Katie Ellington/News Sophie Snively poses with Pretty Boy, her feeder calf and this year’s reserve champion beef feeder.

MOUNT VERNON — To a casual observer, cows may look like big, dumb farm animals. The people who raise them will tell you that’s utterly ridiculous.

“They’re definitely not dumb,” said 17-year-old Taylynn Morningstar, whose family showed five cows at this year’s fair. She pointed to one of the family’s market dairy steers. “He learned to untie himself. He’ll get loose if you let him.”

According to Morningstar, another of the family’s cows have figured out how to unlatch the gate. One of her friends has a steer that learned how to flip a light switch off and on with its nose.

“They’ve looked out at the barn and they just keep seeing lights flicker,” she said. “They think someone’s out there and no one’s out there, it’s just the cow.”

“That’s the main thing about cows, if they’re bored they’ll start playing with things,” said Taylynn’s mother, Jill. “They’re more intelligent than what people think.”

Sophie Snively agrees. Her family bought her feeder, Pretty Boy, at four months old. He escaped the first day.
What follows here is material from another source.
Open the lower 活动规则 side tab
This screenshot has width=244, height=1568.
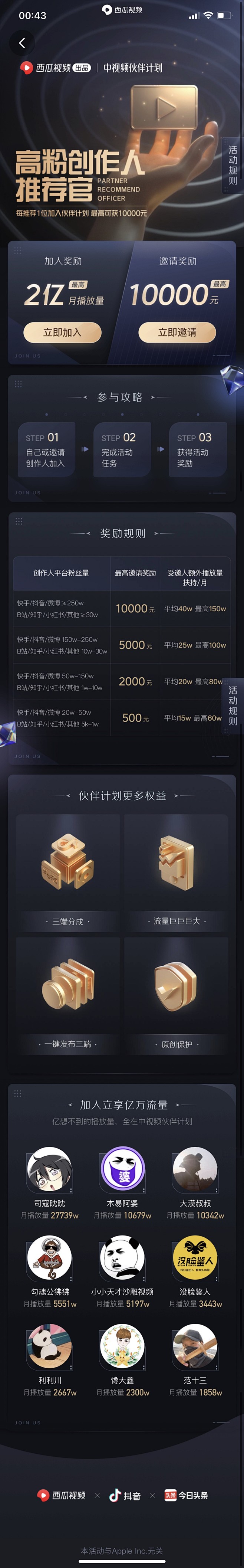point(233,706)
“He found one little hole (in the gate) to get out of and we had to chase him for 45 minutes,” she recalled.

Snively said that Pretty Boy knows what he wants and what he doesn’t. If he doesn’t feel like moving, he’ll lock his knees so he can’t be led away. If he wants a snack, he’ll make sure Snively knows.

“He’ll look at me and put his head in his food bucket,” she said.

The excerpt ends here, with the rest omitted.